Until I thought of myself as the sea
I used to separate good days from bad until
I thought of myself as an ocean. I used to
split times I felt strong from when I felt weak
until I imagined myself as the sea. Calm and
rocky, wild and soft, still and powerful and vast
and more than any one thing. In the ocean it’s
hard to divorce one mood from another, one wave
from the next. Now, on my worst days, I think
of how good life is too, how I still can greet joy
while swimming through grief. How fragile
strength feels. How I’m not any one thing in any
one moment on any one day. I’m all of it and
all of it is me.
– Hannah Napier Rosenberg
I came across this poem on Instagram and it resonated deeply. It feels like something that women in particular relate to, and need to hear. It led me to my frequent meditations on enough-ness and the struggle to be all of our feelings and experiences at once, not diminishing or canceling either side.
We can be processing a deep wound while also sharing joyful moments with loved ones.
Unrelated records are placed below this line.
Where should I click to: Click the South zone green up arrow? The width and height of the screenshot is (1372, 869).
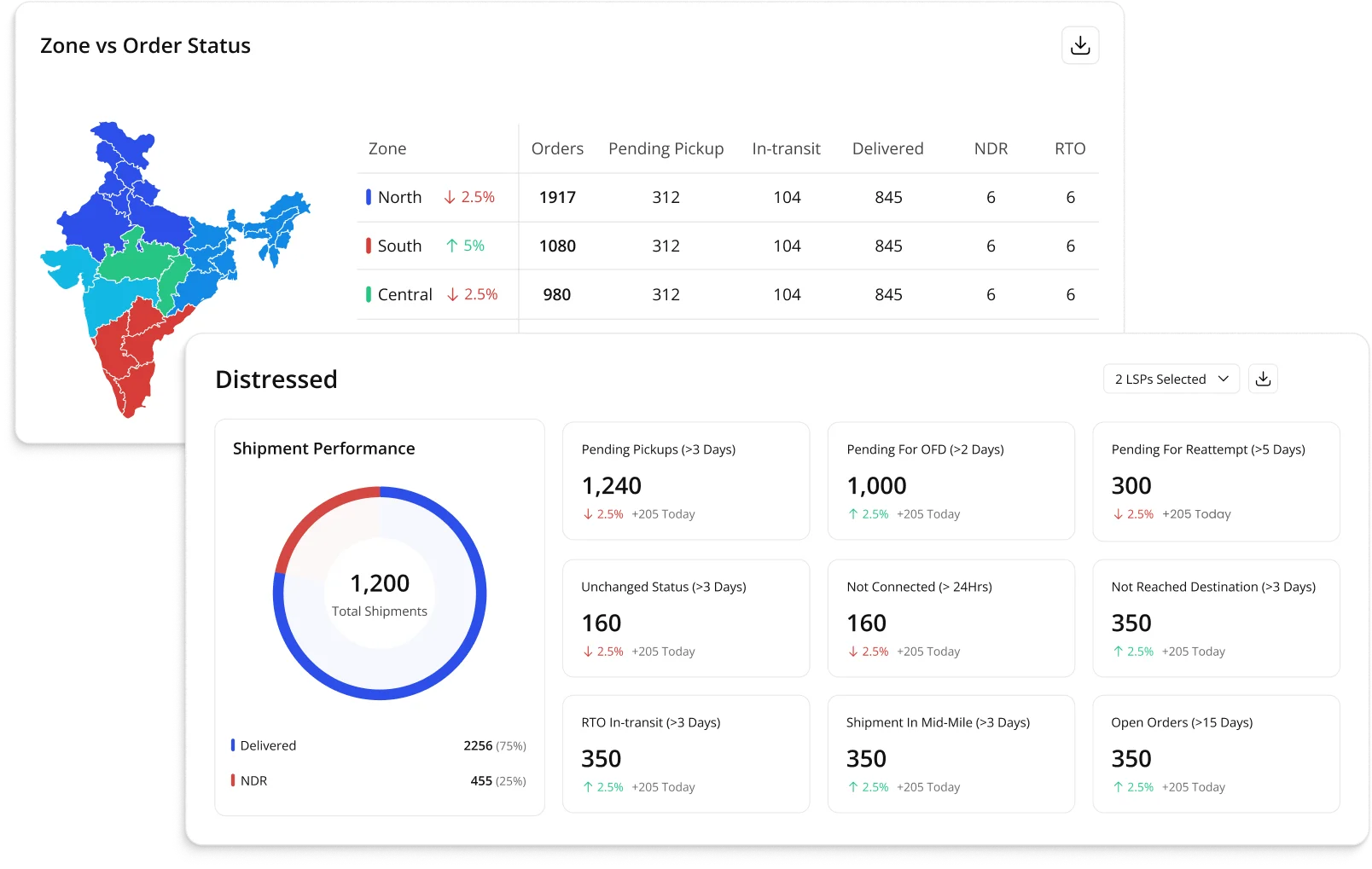[452, 246]
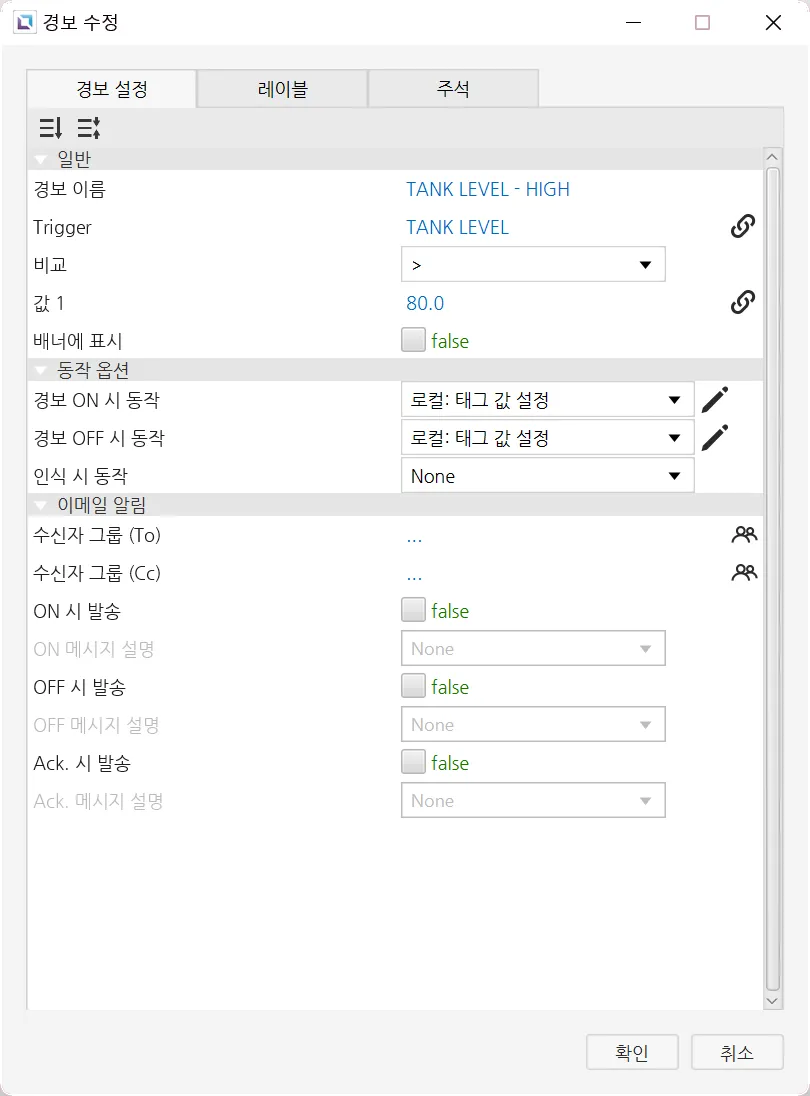Open recipient group picker for 수신자 그룹 (Cc)
This screenshot has height=1096, width=810.
coord(743,573)
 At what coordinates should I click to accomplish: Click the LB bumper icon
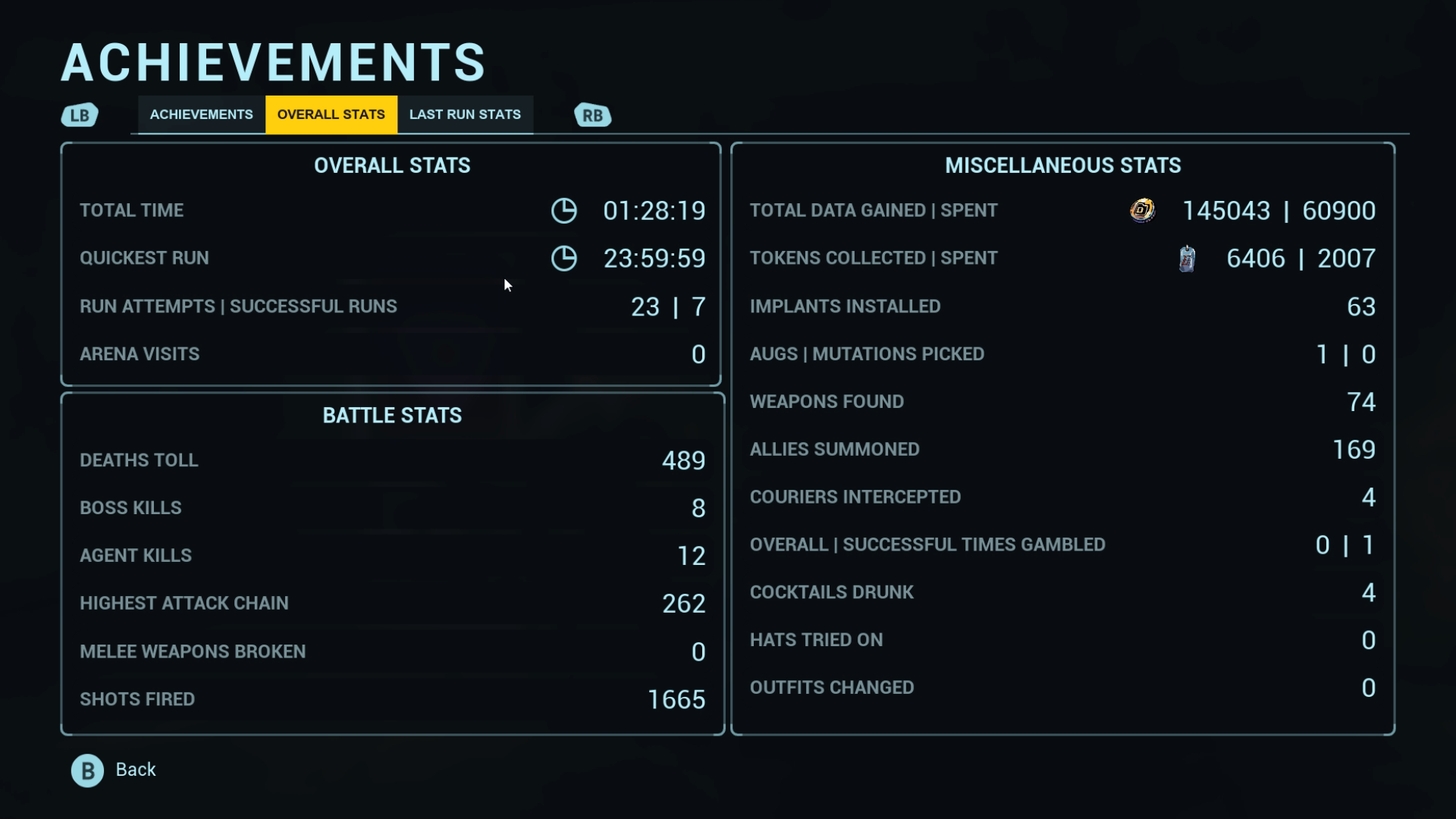click(x=80, y=115)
We can be run down and exhausted and also grateful for the things that make our lives so busy. We can have humility for our failings as we work to regenerate, and still believe we are enough now. When life feels hard it is so easy to believe we are doing life wrong. But life can be hard and we can still be good: exactly where we are supposed to be on this stage of the heaven-bound journey .
And even as I write this I doubt. How easy it is to say these words, and yet how hard to trust their reality, at least for myself. But my head at least knows the importance of them: of holding the good and the pain of life in the same hand and letting them be. And trusting that they will change and rise and fall and that that is right too. Maybe in another 30 years of life I will be a whole lot better at it.
This past October my husband gifted me a day to myself for a solo beach trip. It felt like a spiritual retreat. I spent a day filling my ears with the waves, pushing my toes in the sand, and breathing, and breathing again. The changing and yet constant ocean is profound. Midst all the crashing of the waves, the slipping of the tides, the bigness of the sky, and wind all around: all the chaos, all the noise, all the movement; the ocean is still so utterly there. There and doing what it’s supposed to. Just like I can choose to be. Just like the Lord certainly is. The waves crash again and again, ever changing, ever seeking the shore. Ever seeking and yet exactly where they should be.
Where can I go from Your Spirit?
Or where can I flee from Your presence?
If I ascend into heaven, You are there;
If I make my bed in hell, behold, You are there.
If I take the wings of the morning,
And dwell in the uttermost parts of the sea,
Even there Your hand shall lead me,
And Your right hand shall hold me. (Psalms 139:7-10)
What a powerful and beautiful metaphor for life the ocean is. Reading your post I suddenly realized why the ocean (or even a large lake or river at times) had calmed my spirit and helped put my life in perspective. Thank you so much for sharing this.
“…holding the good and the pain of life in the same hand and letting them be. And trusting that they will change and rise and fall and that that is right too. Maybe in another 30 years of life I will be a whole lot better at it.”
Tania, you probably WILL be better at it in 30 years time. It’s something I’ve got a bit better at as I age. I’ve learned to accept that life goes in circles, and that good and bad can exist together, and that things will change – and change again – as time passes. Doesn’t mean I don’t still get frustrated, though, with that reality! So I guess I still have some way to go….
I thought this was profound. I like the coupling of your thought with the quote from the Word. The uttermost parts of the sea always sounded so lonely. But right— even there we are not alone. I like what you say about being in motion and reaching but still being right where we should.
The poem you started with makes a perfect intro. I thought you’d written it. It sounds like something you’d write.
Oh Tania. Thank you so much for sharing that resonant poem. Your thoughts are expressed so poignantly and I just kept nodding along with every word. I will look at the ocean with even more awe, hope, and peace now. And maybe even see a reflection of myself in it. Thank you.